According to the astute legal luminary, chiefs are the best way to provide legitimate advice and knowledge on the consequences of activities in their areas – and also curb the overwhelming amount of land cases pending before the courts with regard to mining.

Speaking during a UNDP Policy Dialogue on policy options for addressing gaps and challenges in the Artisanal and Small-Scale Mining Legal Regime, Nana Dr. S.K.B. Asante said chiefs ought to be given a say in the activities of mining because they are accountable to the people and often bear the consequences of illegal mining activities.

“There are larger interests in the whole mining process in Ghana. It is important that government involves chiefs in the process of mineral licencing in the country. I would ask that we be involved in the decision – especially the paramount chiefs, to advise and bring their knowledge to bear on the process. Our consent must be sought. After all, the lands belong to Nananom or families who are from the royal families.
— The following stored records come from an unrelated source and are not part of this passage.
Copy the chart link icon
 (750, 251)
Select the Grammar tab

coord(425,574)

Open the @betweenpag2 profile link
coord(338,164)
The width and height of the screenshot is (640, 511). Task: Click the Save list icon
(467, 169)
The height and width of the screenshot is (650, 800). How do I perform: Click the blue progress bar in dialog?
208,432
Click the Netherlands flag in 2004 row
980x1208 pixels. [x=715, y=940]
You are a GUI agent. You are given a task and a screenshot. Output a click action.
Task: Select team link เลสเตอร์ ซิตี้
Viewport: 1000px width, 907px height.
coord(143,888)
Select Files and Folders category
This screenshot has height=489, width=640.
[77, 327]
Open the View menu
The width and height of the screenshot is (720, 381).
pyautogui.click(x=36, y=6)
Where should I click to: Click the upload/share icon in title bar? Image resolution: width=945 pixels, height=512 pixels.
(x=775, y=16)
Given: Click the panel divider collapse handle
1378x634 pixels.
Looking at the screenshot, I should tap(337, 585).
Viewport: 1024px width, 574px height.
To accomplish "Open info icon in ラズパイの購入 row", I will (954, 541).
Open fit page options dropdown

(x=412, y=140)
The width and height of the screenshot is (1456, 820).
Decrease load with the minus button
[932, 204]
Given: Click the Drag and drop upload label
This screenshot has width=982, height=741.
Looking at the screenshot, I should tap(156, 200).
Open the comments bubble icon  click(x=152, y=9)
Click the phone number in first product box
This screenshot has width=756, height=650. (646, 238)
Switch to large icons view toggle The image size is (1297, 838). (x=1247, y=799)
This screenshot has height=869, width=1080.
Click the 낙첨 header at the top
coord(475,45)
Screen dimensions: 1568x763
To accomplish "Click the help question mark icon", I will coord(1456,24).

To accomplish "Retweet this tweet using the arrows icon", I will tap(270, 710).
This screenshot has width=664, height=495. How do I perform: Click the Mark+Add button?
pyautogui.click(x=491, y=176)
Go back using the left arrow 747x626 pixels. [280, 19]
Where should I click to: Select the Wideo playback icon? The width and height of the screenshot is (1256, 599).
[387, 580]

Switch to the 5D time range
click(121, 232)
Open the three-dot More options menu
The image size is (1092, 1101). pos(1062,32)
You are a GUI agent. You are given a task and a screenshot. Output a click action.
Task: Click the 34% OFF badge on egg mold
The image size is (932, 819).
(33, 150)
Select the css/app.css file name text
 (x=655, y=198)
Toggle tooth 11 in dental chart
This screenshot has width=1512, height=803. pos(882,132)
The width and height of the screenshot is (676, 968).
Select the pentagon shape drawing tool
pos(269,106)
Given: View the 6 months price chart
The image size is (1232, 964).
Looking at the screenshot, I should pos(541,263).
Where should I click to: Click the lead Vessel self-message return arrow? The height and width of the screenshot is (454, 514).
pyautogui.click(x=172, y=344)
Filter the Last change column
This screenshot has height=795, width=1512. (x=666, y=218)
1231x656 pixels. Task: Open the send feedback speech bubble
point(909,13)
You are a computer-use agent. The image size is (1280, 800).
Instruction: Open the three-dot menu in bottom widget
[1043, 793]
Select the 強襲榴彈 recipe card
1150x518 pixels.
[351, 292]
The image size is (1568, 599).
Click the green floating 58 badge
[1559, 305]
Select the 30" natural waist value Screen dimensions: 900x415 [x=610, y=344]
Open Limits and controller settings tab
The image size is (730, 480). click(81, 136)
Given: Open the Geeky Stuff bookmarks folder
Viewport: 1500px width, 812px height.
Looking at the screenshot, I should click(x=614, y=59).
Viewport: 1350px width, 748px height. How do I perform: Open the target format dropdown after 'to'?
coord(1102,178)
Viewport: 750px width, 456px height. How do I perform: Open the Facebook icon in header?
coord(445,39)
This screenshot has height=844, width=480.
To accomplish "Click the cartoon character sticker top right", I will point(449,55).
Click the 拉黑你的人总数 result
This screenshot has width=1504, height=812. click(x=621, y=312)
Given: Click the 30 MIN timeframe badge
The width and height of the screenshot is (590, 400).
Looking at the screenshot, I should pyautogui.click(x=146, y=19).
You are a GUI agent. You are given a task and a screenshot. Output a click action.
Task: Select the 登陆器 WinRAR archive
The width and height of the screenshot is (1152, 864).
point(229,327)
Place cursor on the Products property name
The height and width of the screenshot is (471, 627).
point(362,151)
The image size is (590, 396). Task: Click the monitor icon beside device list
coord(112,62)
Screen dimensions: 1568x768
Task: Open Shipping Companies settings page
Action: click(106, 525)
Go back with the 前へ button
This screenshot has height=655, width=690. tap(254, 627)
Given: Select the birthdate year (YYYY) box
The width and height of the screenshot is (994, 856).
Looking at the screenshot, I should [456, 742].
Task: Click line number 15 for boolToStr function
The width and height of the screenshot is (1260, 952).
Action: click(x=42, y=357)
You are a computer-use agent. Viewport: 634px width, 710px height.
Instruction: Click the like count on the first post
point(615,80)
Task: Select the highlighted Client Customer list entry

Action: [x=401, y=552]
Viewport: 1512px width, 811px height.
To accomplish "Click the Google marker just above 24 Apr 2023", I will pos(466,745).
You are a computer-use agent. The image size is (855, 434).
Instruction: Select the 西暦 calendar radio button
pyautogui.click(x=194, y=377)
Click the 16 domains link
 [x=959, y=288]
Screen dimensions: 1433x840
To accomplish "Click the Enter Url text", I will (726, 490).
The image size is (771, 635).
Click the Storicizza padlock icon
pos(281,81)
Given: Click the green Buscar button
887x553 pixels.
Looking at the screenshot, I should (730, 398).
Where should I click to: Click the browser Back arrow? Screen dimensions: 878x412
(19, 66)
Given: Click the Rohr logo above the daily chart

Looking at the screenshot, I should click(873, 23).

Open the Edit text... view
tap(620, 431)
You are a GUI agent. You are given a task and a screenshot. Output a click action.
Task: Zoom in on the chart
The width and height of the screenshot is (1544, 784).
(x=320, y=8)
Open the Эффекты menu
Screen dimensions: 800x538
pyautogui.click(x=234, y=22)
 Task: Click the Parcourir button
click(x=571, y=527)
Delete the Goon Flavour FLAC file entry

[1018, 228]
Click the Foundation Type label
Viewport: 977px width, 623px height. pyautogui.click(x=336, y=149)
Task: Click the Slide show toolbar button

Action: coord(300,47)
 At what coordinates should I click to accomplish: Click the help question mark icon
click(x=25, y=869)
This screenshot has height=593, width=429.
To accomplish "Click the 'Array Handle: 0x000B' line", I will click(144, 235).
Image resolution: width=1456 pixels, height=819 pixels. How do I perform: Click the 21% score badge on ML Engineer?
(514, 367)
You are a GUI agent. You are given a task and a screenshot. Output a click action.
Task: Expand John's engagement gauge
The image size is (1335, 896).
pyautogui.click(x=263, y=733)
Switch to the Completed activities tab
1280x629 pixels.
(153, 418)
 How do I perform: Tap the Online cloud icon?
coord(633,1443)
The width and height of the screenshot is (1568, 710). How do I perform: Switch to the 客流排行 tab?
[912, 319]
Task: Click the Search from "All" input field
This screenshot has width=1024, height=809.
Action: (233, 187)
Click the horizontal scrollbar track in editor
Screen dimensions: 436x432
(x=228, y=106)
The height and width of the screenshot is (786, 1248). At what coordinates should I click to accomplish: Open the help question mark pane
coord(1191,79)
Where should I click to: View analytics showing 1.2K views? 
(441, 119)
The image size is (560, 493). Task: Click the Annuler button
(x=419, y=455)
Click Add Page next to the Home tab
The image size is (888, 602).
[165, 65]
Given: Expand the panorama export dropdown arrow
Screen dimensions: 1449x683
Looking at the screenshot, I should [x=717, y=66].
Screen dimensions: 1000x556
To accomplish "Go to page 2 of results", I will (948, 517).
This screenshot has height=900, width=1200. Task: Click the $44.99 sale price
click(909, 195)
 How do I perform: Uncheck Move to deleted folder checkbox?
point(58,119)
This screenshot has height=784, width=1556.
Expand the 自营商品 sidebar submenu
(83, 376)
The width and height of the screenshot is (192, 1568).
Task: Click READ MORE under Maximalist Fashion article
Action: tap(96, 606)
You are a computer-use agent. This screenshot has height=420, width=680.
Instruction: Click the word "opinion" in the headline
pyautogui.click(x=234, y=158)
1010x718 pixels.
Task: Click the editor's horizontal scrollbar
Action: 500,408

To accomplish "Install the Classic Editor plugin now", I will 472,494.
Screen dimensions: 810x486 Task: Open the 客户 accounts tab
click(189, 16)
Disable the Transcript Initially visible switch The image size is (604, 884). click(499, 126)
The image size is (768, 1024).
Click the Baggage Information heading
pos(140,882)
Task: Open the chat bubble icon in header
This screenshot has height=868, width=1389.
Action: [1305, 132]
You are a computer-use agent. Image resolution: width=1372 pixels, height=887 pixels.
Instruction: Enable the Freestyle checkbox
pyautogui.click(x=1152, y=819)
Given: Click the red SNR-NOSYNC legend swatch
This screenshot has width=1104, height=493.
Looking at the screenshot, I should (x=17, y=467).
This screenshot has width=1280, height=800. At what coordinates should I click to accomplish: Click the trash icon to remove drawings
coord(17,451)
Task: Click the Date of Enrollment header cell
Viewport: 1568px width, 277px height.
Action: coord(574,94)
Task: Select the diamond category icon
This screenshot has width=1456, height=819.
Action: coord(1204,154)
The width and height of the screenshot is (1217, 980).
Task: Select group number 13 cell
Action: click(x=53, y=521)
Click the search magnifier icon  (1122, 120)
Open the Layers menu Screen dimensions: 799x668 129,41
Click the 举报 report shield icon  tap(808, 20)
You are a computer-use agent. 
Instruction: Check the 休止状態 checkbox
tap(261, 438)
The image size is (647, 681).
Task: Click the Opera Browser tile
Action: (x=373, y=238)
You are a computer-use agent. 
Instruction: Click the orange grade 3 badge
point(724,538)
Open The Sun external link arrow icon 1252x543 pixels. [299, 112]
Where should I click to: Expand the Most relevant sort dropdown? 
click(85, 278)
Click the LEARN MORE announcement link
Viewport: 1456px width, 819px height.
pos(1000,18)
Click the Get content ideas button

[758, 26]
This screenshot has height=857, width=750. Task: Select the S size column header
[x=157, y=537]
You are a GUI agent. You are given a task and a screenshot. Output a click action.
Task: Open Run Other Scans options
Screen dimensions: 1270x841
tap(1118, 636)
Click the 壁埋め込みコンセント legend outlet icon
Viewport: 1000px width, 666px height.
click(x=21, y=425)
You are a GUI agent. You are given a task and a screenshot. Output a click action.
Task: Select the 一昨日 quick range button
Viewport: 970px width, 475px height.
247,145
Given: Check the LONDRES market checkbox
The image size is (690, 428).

“We must be involved before the licence is granted, and we must also be involved in managing and enforcing the laws. We must understand the difference between large-scale and small-scale mining. And my view on large-scale mining is that we the chiefs must be consulted. This is because you are dealing with huge mineral resources which affect the whole nation,” he stated.

We are certain that such a collaboration will stop some of the suspicions that people have about our traditional rulers and the role that they have played in the sale of lands to illegal miners.

Recently, scores of youth in mining communities in Western, Eastern, Central, Ashanti and Brong Ahafo Regions  accused their chiefs and traditional leaders – together with politicians and police officers – of sabotaging government’s efforts to flush out the irresponsible and destructive activities of illegal small-scale miners in the country.

According to them, their chiefs and traditional leaders who sell lands to illegal miners to mine gold and other minerals are making the government look bad in the eyes of the public, especially those in the mining communities who had so much hope in government to fight illegal mining activities, popularly termed galamsey.

We believe such a close collaboration between the regulatory agencies and traditional rulers would go a long way to help curtail and end this menace that has the potential to destroy the country.